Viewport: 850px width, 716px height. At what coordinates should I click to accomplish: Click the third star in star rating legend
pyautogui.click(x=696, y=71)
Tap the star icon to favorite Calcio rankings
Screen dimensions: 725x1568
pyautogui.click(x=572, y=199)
• • • • •
**Exercise objective**. Convert the lines of the entries above into a numbered list, leaving out any blank lines.

**Expected output**.
1. Viewport: 850px width, 716px height. At what coordinates should I click to accomplish: Click the third star in star rating legend
2. pyautogui.click(x=696, y=71)
3. Tap the star icon to favorite Calcio rankings
4. Screen dimensions: 725x1568
5. pyautogui.click(x=572, y=199)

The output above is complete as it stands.